[Supplied records]
----------------------------------------

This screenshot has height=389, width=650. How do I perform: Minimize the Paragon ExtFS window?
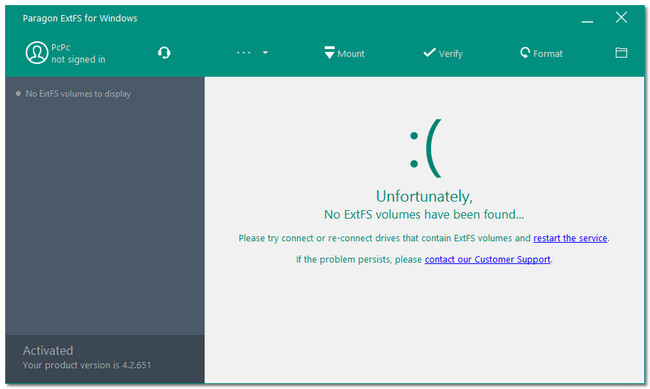click(x=587, y=19)
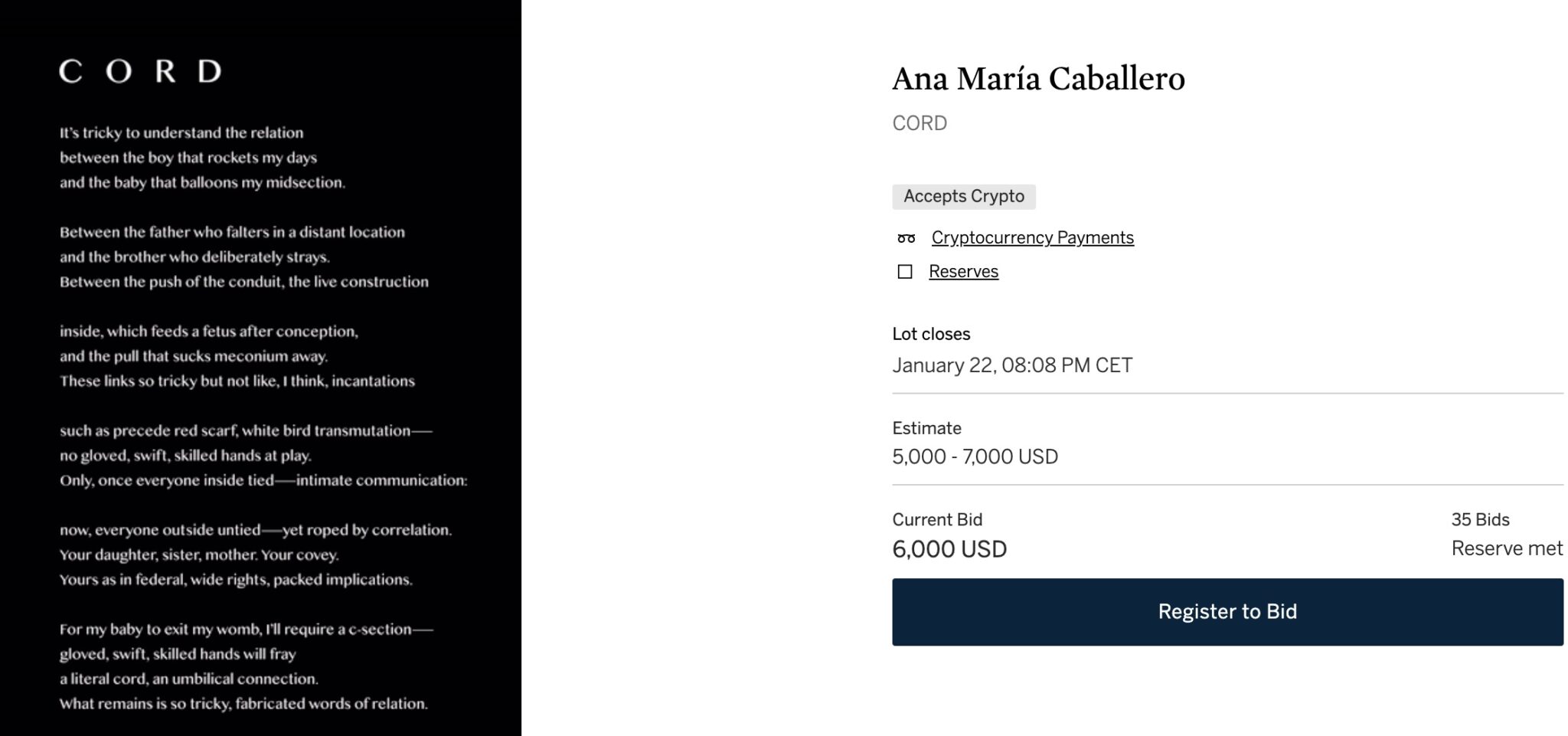This screenshot has height=736, width=1568.
Task: Click the poem line starting "Your daughter, sister, mother"
Action: [x=199, y=555]
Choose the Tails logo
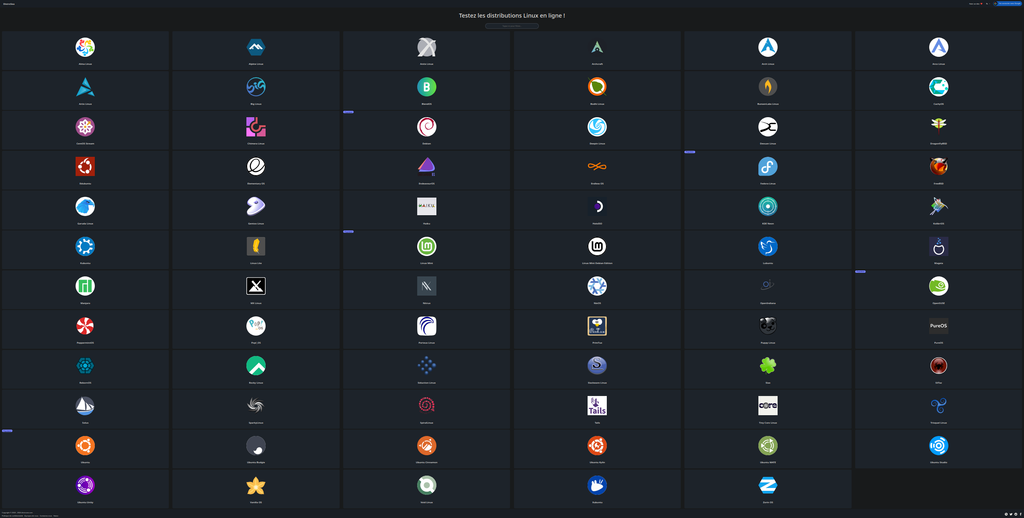 (597, 405)
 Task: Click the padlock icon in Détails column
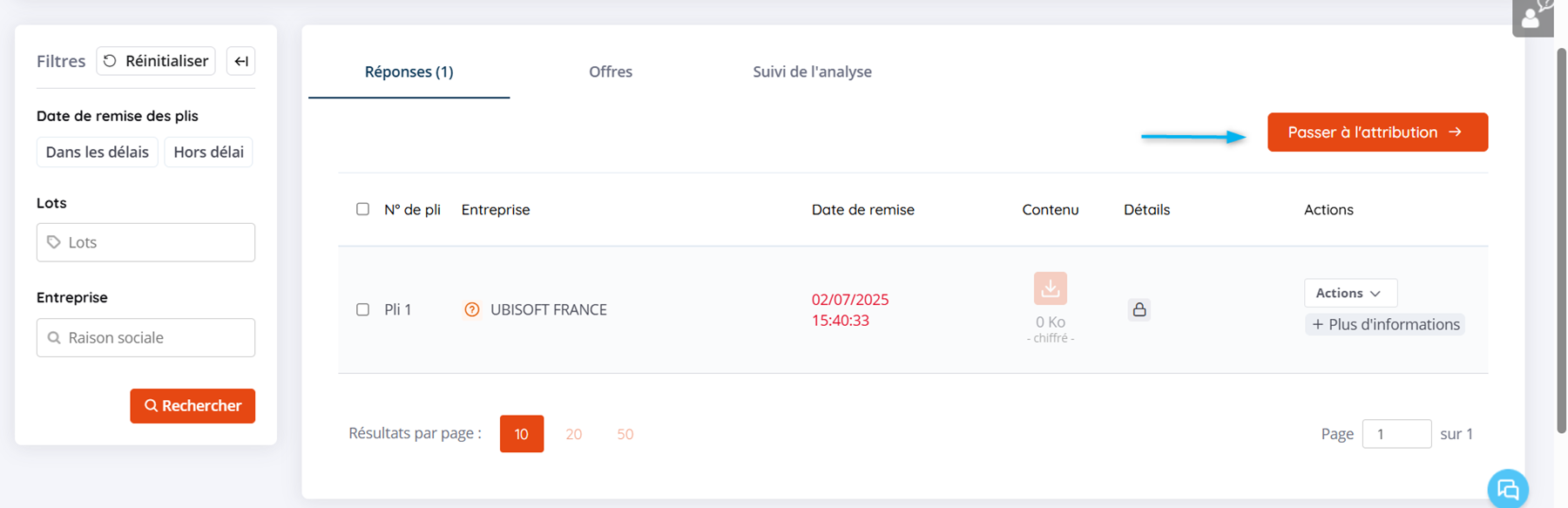click(x=1139, y=309)
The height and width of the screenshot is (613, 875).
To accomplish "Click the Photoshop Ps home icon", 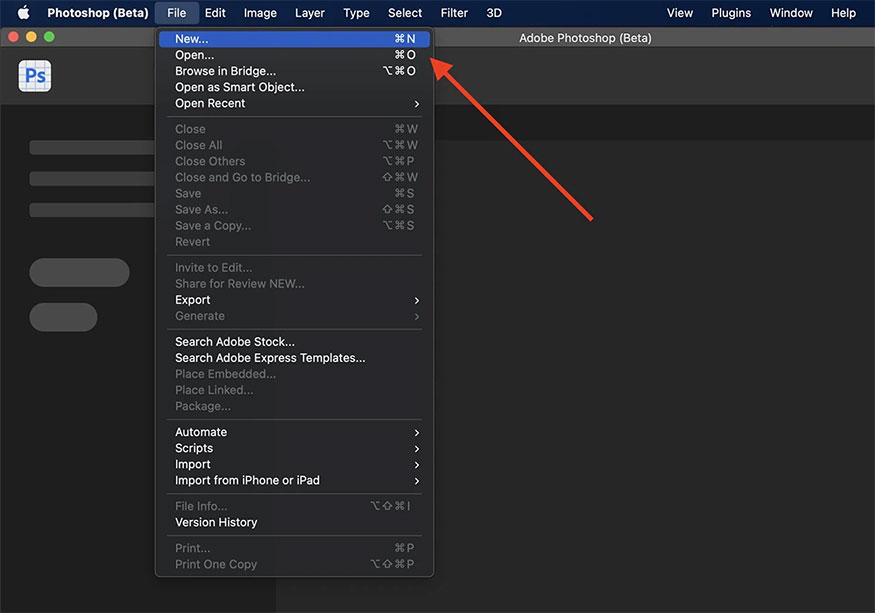I will coord(35,76).
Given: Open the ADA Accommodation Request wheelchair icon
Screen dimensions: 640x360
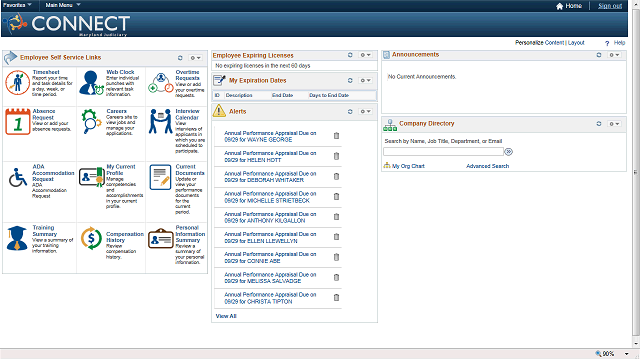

----------------------------------------

[Your objective] Repeat exactly the line containing "Given: Open the" and every line after it through the end of the records, and nothing else. Leave the pictures out.

[Solution to the problem]
Given: Open the ADA Accommodation Request wheelchair icon
Screen dimensions: 640x360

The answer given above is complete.